La Nouvelle-Zélande a annulé l'hommage national aux victimes de l'attaque des mosquées de Christchurch, survenue il y a un an, en raison des craintes liées au coronavirus, a annoncé samedi la Première ministre Jacinda Ardern.

"C'est une décision pragmatique. Nous sommes très tristes de devoir annuler, mais en nous souvenant d'une tragédie aussi terrible, nous ne pouvons pas créer un risque d'autres préjudices", a-t-elle expliqué.

"Le conseil que nous avons reçu pour cet événement est que, sachant que des personnes venaient de différentes parties du pays et de l'étranger, s'il y avait un cas, il pourrait être difficile de retrouver ceux qui sont entrés en contact avec cette personne, et nous adoptons donc une approche prudente", a ajouté la cheffe du gouvernement.

"Le 15 mars est désormais l'occasion pour chaque Néo-Zélandais de réfléchir à sa manière aux événements d'il y a un an", a aussi avancé Mme Ardern.

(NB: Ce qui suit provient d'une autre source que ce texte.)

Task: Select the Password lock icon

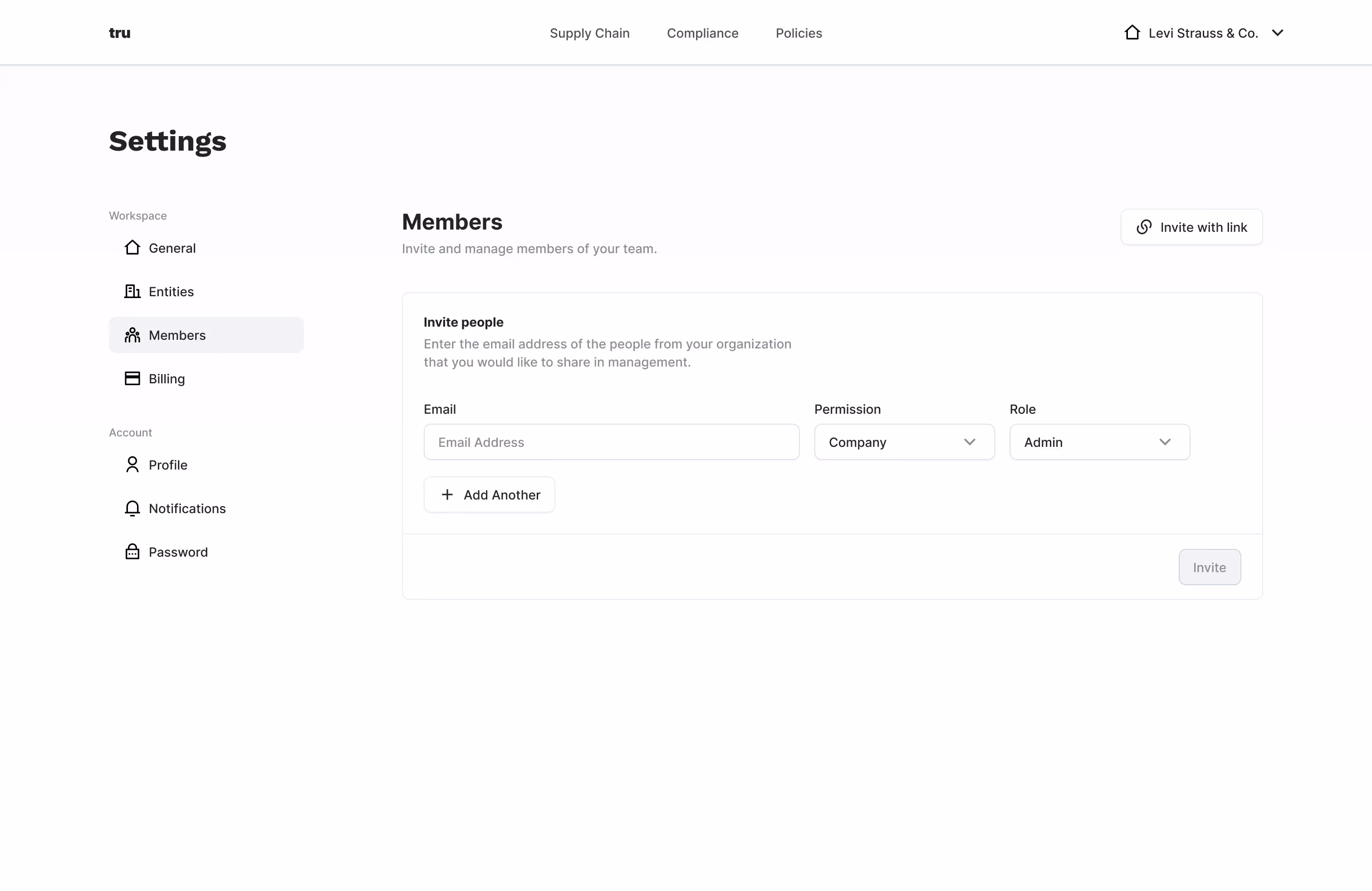Action: (132, 552)
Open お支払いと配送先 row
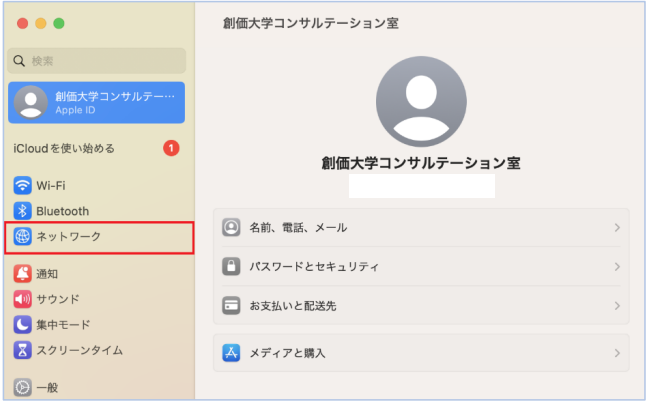 (x=421, y=306)
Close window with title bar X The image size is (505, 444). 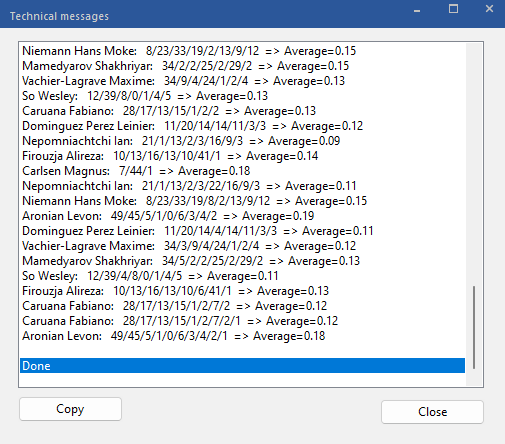point(489,9)
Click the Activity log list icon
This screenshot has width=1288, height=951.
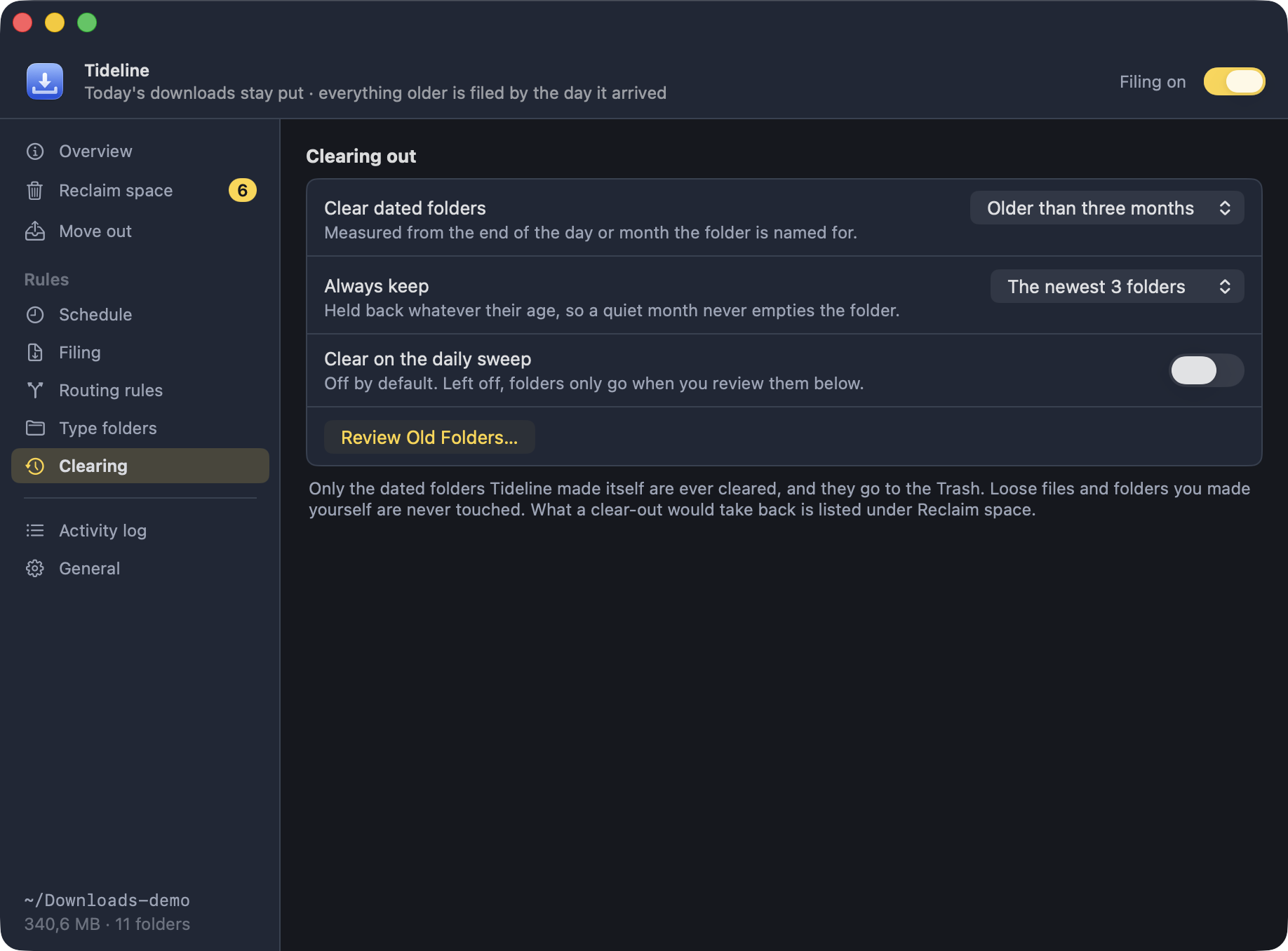[35, 531]
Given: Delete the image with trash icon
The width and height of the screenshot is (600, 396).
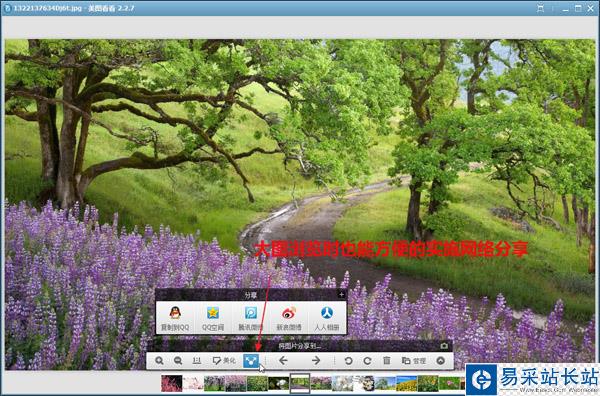Looking at the screenshot, I should [x=387, y=360].
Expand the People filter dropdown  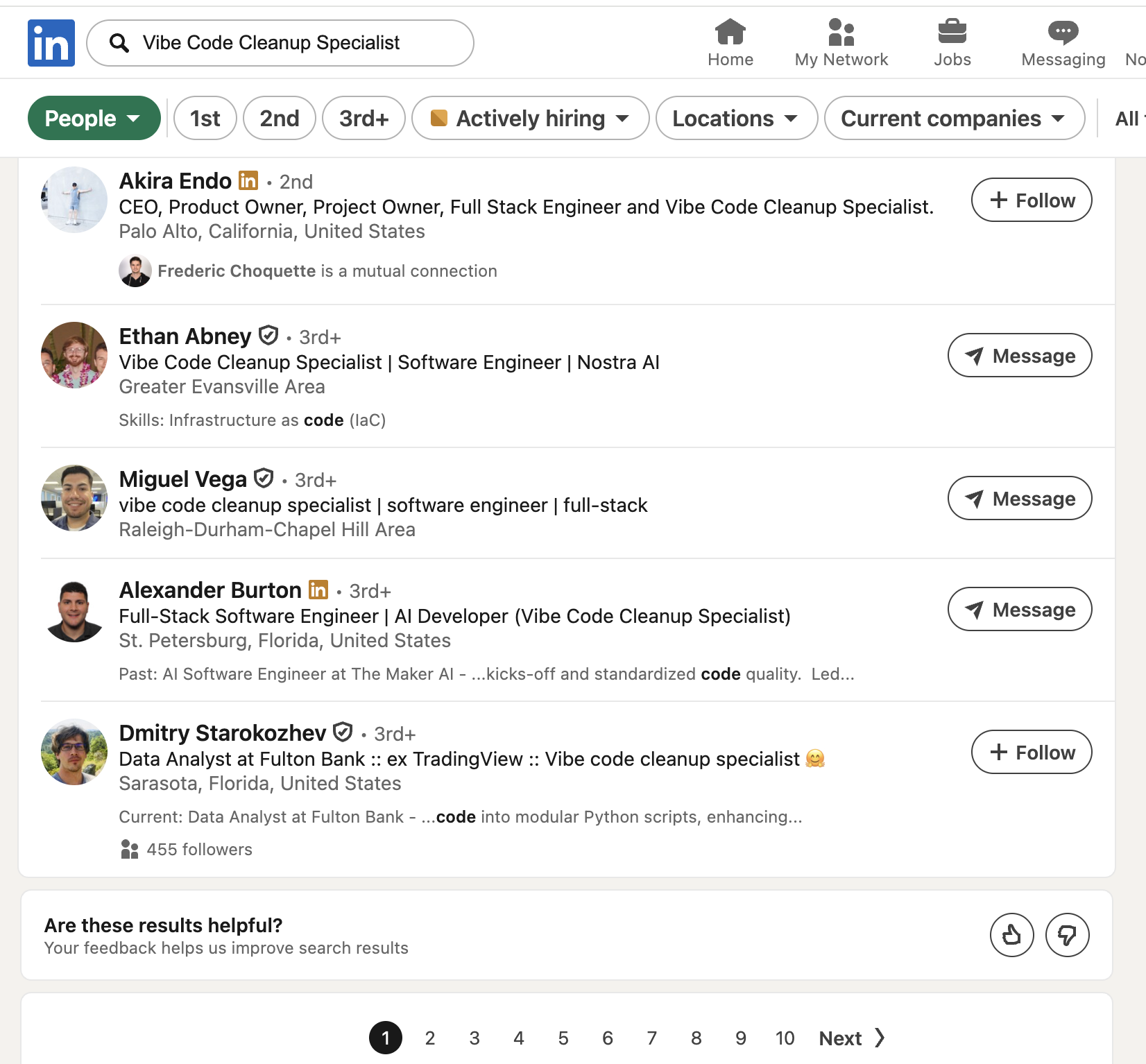click(94, 119)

La cérémonie devait se tenir un an après le massacre du 15 mars 2019, lorsqu'un Australien, suprémaciste blanc revendiqué, avait ouvert le feu sur deux mosquées lors des prières du vendredi, tuant 51 personnes. L'événement de dimanche devait attirer plusieurs milliers de personnes, dont beaucoup venaient de l'étranger.

Cet Australien, Brenton Tarrant, doit être jugé à partir du 2 juin pour des chefs de terrorisme, 51 homicides et 40 tentatives de meurtre.

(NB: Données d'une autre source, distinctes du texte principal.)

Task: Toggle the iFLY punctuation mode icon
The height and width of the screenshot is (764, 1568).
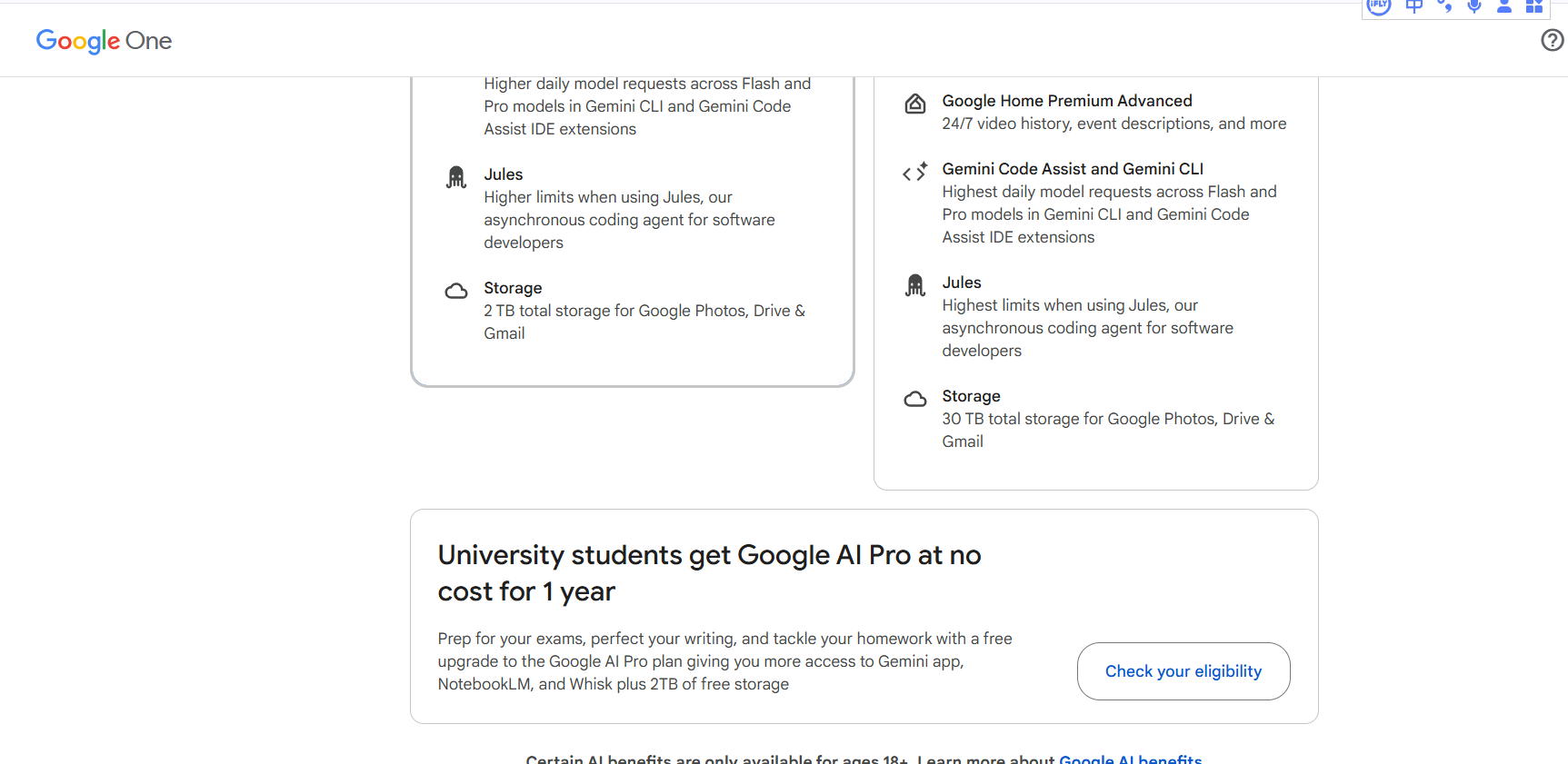Action: click(x=1444, y=6)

Le dévoilement d'une plaque commémorative à la mosquée al-Nour (l'une des deux attaquées), également prévu dimanche, a été reporté par précaution.

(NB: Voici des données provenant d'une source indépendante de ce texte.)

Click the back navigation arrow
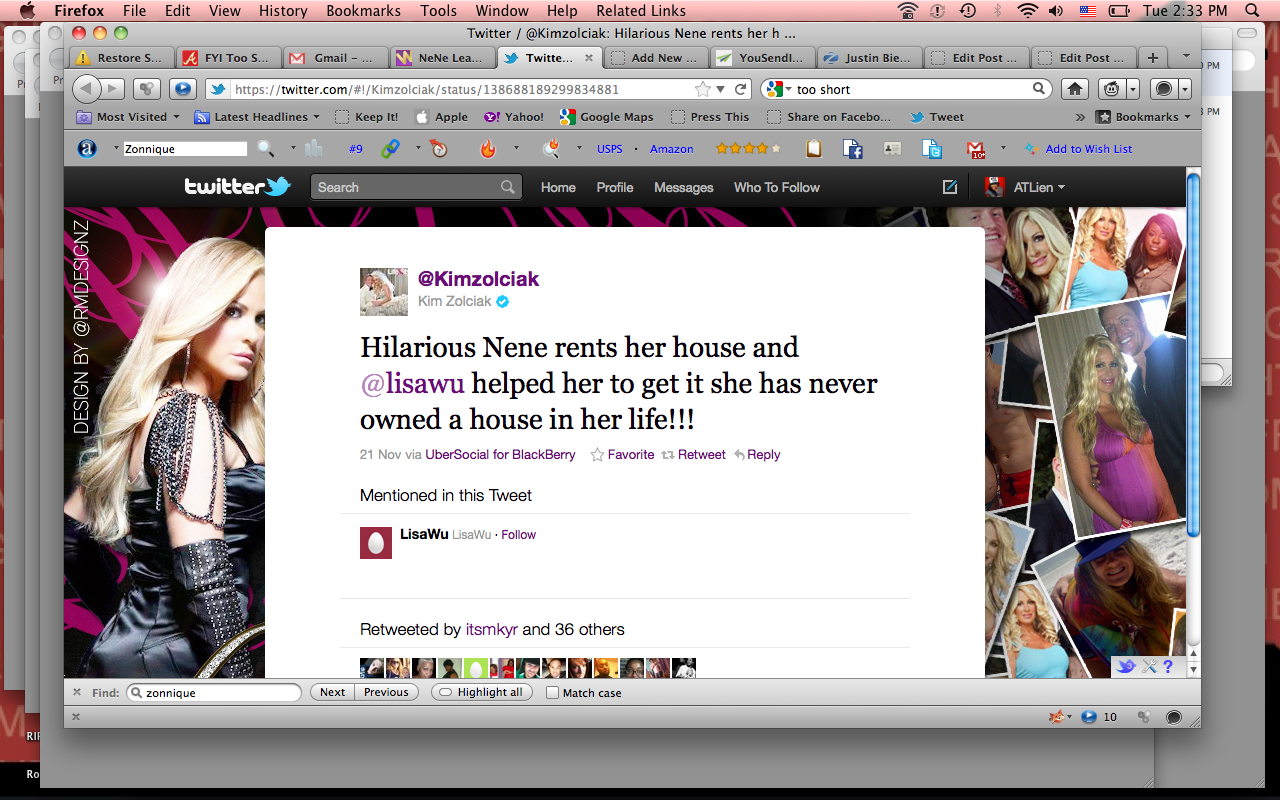The height and width of the screenshot is (800, 1280). tap(87, 89)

"Ce ne serait pas sage de ne pas prendre en compte les conseils sanitaires sur le coronavirus. C'est très inquiétant", a expliqué le porte-parole de la mosquée, Tony Green. "Il suffirait d'un personne infectée et ce serait très difficile de savoir d'où viendrait le porteur du virus".

Six personnes ont été testées positives au nouveau coronavirus en Nouvelle-Zélande, à la date du vendredi.